▶ **Supplied records**
* * * * * * *

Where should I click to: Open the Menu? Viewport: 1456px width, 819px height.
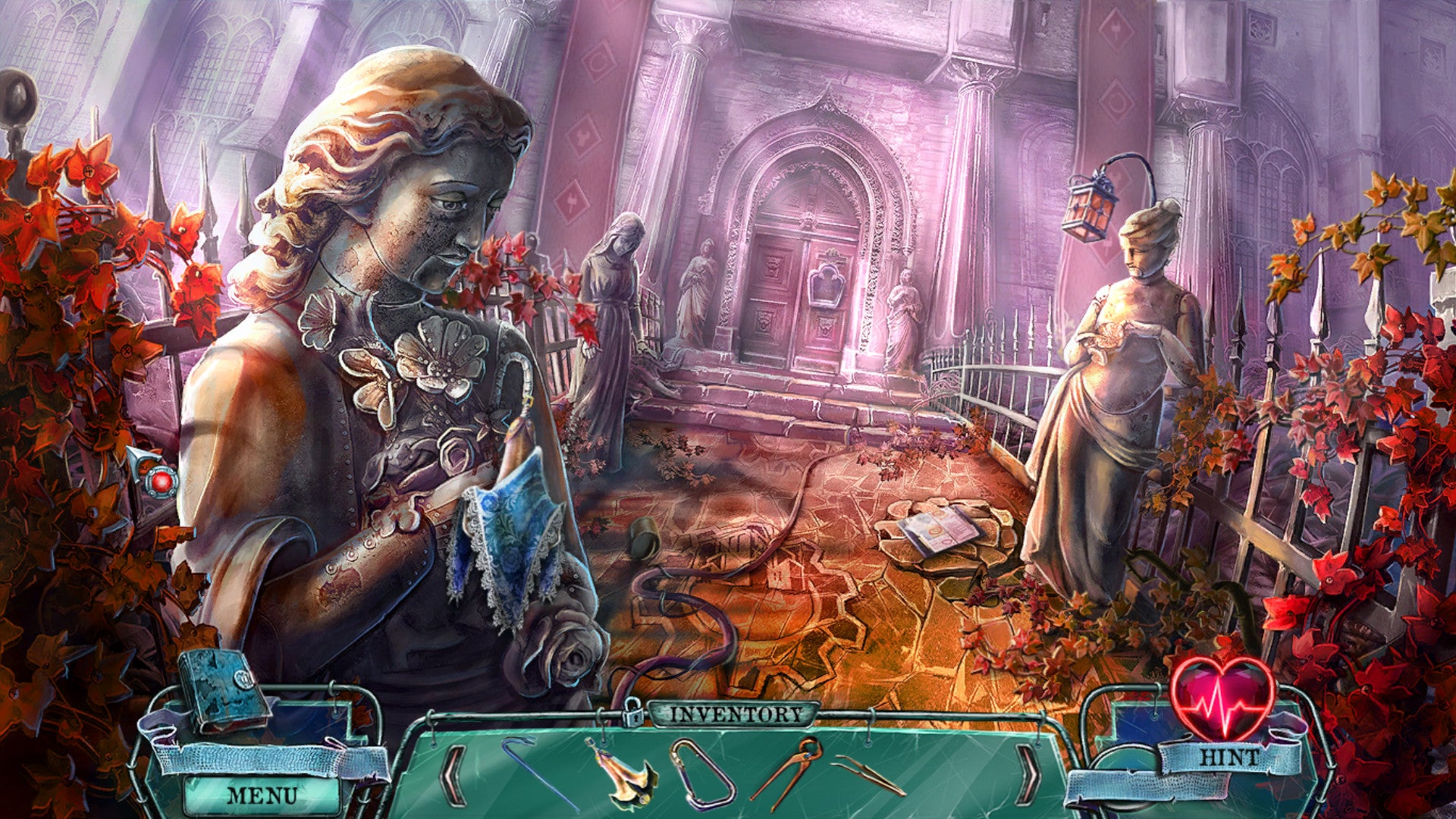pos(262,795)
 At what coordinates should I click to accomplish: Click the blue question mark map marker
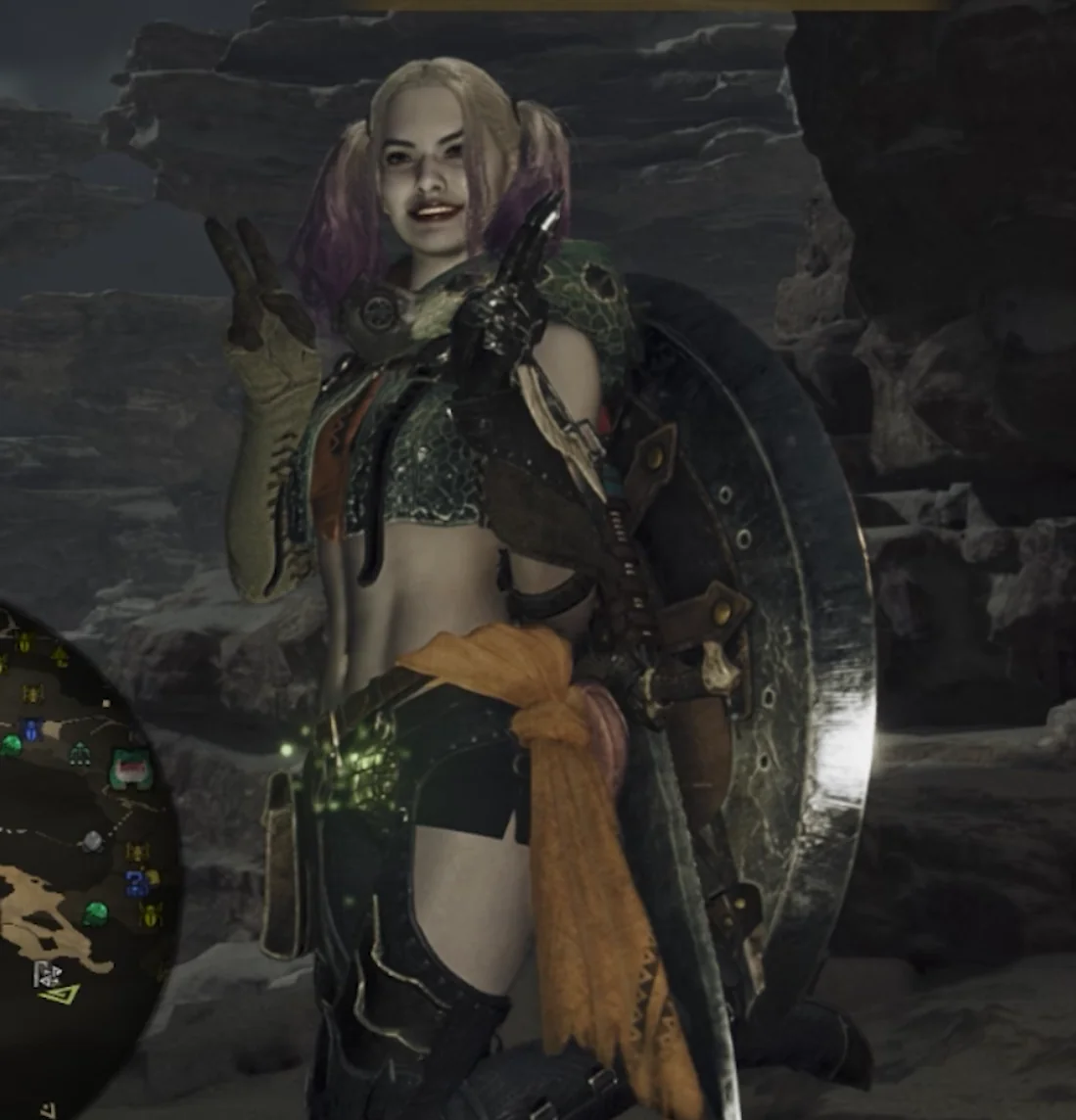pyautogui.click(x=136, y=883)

* * * * * * *

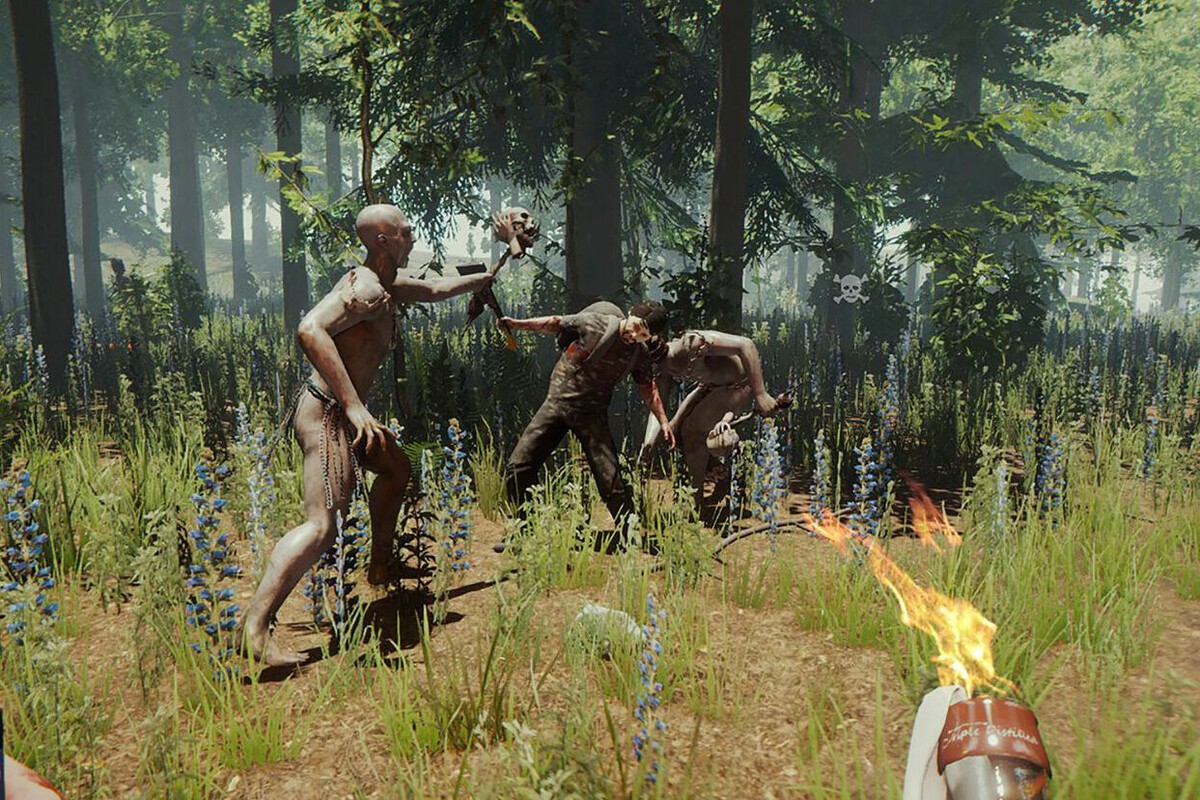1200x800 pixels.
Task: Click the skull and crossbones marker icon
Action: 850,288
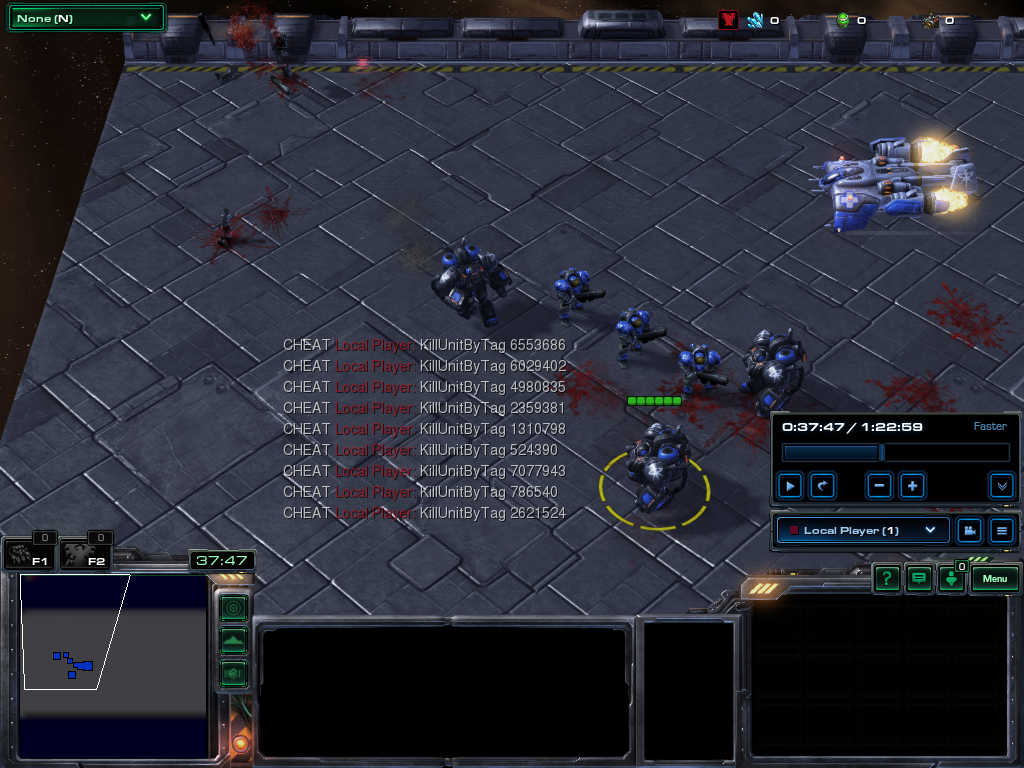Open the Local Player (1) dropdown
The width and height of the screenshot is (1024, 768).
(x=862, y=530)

* * * * * * *

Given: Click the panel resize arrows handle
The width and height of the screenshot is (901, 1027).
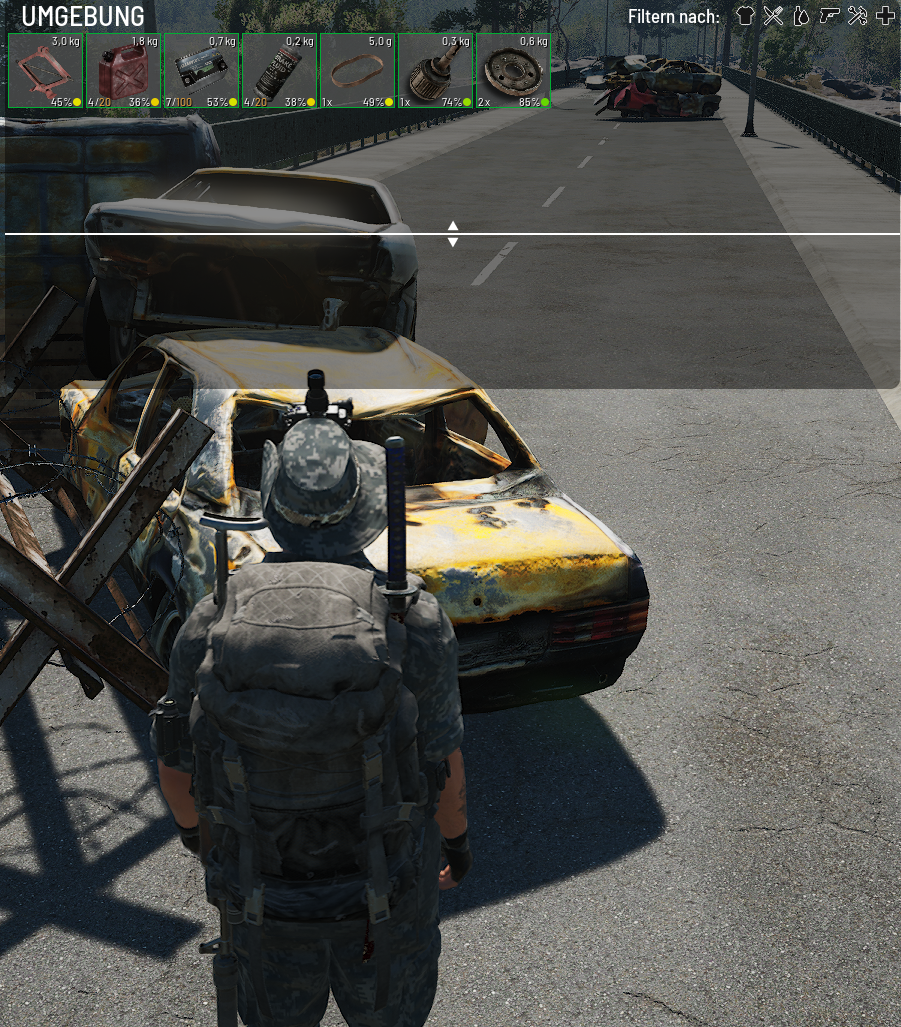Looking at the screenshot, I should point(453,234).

* * * * * * *

▶ **Written task**
Please rewrite the part of the records that opens with the line containing "Where should I" and closes with the line containing "pyautogui.click(x=136, y=883)" as a numbered list, including both of those lines. Skip any blank lines and leave the pictures out of your answer.

▶ **Output below**
1. Where should I click to: Open the Menu? Viewport: 1456px width, 819px height.
2. pos(262,795)
3.  At what coordinates should I click to accomplish: Click the blue question mark map marker
4. pyautogui.click(x=136, y=883)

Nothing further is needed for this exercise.